[OBJECTIVE]
Output the stretch of the records from the line containing "1254x619 pixels. How" through the line containing "Action: [x=186, y=428]" as a numbered list, leaving out blank lines.

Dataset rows

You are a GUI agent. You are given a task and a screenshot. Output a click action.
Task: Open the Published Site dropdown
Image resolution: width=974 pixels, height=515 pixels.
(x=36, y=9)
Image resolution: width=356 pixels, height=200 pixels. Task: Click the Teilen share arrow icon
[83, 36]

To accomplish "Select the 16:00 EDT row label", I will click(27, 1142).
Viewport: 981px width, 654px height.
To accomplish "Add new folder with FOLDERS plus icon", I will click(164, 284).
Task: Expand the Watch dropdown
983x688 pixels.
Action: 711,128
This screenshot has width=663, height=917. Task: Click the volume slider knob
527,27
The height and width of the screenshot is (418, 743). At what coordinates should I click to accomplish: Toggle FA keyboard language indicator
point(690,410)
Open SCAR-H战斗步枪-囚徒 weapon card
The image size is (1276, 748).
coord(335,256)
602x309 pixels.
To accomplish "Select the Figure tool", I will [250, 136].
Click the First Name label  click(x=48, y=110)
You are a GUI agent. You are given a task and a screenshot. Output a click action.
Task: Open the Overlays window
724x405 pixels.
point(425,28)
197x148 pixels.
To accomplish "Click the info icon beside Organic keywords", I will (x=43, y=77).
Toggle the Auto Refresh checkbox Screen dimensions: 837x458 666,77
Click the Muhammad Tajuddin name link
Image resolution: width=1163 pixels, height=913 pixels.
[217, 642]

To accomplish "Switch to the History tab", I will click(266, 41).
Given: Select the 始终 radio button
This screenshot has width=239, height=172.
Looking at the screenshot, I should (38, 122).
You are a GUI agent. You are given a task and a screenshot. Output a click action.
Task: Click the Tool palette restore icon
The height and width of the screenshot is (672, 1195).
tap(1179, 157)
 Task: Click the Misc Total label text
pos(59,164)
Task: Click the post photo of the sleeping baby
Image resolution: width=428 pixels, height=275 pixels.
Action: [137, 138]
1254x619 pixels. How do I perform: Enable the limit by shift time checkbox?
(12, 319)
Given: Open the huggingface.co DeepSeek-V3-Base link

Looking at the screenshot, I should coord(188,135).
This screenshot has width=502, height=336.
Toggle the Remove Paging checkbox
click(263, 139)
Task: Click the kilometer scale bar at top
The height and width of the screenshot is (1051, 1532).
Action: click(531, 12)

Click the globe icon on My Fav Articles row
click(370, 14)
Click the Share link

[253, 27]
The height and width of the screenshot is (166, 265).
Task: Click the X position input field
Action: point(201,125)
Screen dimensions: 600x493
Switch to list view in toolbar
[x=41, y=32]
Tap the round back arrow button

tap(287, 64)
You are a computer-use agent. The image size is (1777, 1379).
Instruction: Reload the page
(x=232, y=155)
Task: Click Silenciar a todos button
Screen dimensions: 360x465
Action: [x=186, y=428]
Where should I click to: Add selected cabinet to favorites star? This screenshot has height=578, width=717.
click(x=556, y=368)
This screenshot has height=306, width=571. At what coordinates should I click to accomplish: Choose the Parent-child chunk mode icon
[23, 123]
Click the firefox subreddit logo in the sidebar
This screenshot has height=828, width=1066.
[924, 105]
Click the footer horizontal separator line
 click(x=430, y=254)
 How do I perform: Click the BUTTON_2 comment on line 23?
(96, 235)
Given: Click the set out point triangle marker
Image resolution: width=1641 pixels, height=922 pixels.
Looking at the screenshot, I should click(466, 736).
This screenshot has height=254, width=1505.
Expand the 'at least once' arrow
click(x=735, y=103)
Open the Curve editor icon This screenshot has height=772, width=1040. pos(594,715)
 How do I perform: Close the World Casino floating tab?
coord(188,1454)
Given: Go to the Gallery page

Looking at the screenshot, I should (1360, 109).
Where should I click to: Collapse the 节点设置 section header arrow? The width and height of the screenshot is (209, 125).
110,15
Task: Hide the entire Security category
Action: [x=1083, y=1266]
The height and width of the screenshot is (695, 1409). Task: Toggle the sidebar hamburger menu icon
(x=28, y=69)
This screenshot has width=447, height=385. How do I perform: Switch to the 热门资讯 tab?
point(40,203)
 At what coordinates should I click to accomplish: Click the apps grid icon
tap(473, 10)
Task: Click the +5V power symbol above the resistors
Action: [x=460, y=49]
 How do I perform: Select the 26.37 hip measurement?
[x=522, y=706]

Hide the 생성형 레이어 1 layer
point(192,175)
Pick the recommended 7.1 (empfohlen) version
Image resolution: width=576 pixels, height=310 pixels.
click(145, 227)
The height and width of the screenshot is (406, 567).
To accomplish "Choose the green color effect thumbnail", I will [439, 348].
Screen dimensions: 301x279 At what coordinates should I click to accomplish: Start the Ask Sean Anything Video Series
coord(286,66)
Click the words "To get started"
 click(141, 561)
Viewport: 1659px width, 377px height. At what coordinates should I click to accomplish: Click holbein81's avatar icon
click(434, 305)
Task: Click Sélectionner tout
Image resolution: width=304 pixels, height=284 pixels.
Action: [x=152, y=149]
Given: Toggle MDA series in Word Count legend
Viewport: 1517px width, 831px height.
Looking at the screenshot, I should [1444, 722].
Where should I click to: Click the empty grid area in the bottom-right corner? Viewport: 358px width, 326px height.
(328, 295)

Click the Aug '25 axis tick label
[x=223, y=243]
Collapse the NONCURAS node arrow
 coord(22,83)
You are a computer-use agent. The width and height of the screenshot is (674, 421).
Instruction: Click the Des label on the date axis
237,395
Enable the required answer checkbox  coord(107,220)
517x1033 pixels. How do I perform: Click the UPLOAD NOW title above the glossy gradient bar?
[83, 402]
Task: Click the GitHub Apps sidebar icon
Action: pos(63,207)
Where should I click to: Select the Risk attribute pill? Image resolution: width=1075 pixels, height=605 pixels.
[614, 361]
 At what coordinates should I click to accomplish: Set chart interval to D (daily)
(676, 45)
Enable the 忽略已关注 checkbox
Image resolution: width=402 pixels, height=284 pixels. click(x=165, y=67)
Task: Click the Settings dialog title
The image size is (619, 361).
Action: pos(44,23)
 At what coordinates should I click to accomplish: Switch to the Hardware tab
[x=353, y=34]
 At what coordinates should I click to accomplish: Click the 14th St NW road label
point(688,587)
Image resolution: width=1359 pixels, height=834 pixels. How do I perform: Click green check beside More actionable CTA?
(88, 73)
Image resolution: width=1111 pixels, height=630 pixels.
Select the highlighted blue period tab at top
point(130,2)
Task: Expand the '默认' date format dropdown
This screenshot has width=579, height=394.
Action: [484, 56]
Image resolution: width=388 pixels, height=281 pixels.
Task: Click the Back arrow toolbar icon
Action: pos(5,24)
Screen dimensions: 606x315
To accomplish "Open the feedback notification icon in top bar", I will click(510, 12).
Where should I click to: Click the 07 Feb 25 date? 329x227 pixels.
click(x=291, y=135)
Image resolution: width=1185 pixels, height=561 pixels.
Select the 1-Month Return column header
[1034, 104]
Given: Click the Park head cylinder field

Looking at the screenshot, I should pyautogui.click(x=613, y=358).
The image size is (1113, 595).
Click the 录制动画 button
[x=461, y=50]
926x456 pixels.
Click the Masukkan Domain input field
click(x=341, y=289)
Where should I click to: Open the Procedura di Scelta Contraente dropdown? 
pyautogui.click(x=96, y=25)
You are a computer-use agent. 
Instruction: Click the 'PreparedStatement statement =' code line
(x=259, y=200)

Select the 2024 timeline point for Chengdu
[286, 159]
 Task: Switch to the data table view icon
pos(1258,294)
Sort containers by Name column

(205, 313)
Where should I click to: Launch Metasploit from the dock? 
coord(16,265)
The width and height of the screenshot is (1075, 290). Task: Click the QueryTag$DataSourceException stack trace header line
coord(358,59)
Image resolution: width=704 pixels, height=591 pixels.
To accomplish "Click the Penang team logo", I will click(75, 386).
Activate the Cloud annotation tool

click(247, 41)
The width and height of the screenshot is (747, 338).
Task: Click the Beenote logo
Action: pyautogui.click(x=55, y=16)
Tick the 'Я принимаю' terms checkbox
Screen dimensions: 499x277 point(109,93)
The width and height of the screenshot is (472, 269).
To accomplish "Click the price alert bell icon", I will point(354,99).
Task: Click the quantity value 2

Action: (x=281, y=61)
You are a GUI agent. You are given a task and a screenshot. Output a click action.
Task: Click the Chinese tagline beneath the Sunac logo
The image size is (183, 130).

[FINISHED TASK]
1. 1254x619 pixels. How do I perform: Enable the limit by shift time checkbox?
2. (12, 319)
3. Given: Open the huggingface.co DeepSeek-V3-Base link
4. Looking at the screenshot, I should coord(188,135).
5. This screenshot has width=502, height=336.
6. Toggle the Remove Paging checkbox
7. click(263, 139)
8. Task: Click the kilometer scale bar at top
9. The height and width of the screenshot is (1051, 1532).
10. Action: click(531, 12)
11. Click the globe icon on My Fav Articles row
12. click(370, 14)
13. Click the Share link
14. [253, 27]
15. The height and width of the screenshot is (166, 265).
16. Task: Click the X position input field
17. Action: point(201,125)
18. Screen dimensions: 600x493
19. Switch to list view in toolbar
20. [x=41, y=32]
21. Tap the round back arrow button
22. tap(287, 64)
23. You are a computer-use agent. The image size is (1777, 1379).
24. Instruction: Reload the page
25. (x=232, y=155)
26. Task: Click Silenciar a todos button
27. Screen dimensions: 360x465
28. Action: [x=186, y=428]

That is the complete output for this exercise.